North of the buildings, the fields have long been fallow, hastening a conversion from farmland to natural prairie. A sliding glass door allows admittance to the farmhouse, the interior obscured by Levolor(tm) blinds in a wood-grain pattern. The lane leads out around the house to the southwest. The discerning can just barely pick out the beginnings of a faint path into the woods towards the southeast.
A shroud of low grey clouds covers the sky, low rolling stratus clouds that despite their grey bellies refuse to send rain. A stiff breeze plays across the dried grass in the fallowed fields, decorated here and there by a green thistle or mottled red milkweed.
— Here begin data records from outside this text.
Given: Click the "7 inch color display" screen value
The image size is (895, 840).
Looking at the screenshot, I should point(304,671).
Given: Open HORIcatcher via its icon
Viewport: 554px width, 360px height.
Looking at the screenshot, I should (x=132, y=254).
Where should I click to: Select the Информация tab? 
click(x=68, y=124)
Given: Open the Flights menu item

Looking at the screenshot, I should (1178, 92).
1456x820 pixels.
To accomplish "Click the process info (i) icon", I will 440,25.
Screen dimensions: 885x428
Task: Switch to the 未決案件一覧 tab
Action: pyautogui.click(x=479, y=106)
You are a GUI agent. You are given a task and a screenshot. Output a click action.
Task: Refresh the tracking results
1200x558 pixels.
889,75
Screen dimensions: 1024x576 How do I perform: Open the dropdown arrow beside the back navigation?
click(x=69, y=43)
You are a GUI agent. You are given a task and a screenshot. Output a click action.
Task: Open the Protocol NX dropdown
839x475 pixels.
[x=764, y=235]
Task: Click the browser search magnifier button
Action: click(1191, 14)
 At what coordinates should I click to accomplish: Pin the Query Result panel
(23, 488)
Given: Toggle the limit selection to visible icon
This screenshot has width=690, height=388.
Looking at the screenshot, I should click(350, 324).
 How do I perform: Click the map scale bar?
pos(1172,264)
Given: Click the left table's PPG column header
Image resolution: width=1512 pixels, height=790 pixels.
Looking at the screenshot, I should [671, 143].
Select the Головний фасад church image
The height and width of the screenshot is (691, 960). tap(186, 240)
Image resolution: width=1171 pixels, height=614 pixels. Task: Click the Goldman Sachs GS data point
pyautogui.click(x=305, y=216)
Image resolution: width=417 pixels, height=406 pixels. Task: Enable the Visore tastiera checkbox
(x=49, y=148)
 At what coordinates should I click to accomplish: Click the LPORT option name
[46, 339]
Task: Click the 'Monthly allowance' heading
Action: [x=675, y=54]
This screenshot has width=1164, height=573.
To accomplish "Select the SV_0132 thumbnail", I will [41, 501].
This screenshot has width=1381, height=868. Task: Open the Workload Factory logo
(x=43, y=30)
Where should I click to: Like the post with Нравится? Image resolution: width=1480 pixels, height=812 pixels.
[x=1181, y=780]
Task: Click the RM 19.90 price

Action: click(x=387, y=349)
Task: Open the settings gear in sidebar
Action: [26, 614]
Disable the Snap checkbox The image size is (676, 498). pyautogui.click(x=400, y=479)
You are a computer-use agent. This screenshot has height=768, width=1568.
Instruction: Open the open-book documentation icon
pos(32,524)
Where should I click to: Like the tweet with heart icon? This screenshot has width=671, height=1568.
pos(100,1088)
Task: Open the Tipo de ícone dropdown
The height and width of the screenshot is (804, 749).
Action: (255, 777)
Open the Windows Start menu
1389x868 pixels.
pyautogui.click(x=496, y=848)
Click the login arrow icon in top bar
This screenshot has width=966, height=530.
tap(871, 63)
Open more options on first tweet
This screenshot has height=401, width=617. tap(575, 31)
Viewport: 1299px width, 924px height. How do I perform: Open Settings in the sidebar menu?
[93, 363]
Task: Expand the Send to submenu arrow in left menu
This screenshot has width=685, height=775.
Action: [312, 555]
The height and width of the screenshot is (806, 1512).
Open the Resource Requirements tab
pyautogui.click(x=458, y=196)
Erika stands in the herb garden, standing over a row of green leafy plants with a hoe in her hand and a shovel on the ground beside her. She is wearing her familiar white-and-blue cap and tattered jeans, but still sports the borrowed oversize blue sweatshirt. Her back is to the driveway, and she seems quite intent in scraping the dirt out from around the small plants.
For once, Cedric doesn't hurl his yellow MX-5 up the track to the farm as though a thunderwyrm were on his tail. He takes it at a gentler pace, pulling into the yard without any squeal of brakes or wheels, and parks up alongside the barn. "Ahoy ahoy!" he carols out to Erika, whom he spots working on her gardening task.
Erika turns around at the sound of crunching gravel, absently pushing away the blonde strands that the wind throws in her face. "Cedric!" Dropping her hoe on the ground, the girl hops her way across the rows of vegetables, then runs the rest of the way towards the car. The girl's spontaneous grin becomes much more demure, and she swallows. "Uh, hello Cedric-rhya."
Cedric springs lithely out of the car like an aristocratic version of the Dukes of Hazzard, revealing that he doesn't drive with his seatbelt fastened. "You're a busy little bee," he grins. "Sowin' and reapin' and weedin' and hoein' and improvin' the shining hour by raisin' fruit and vegetables for your fellow farm inmates, what?"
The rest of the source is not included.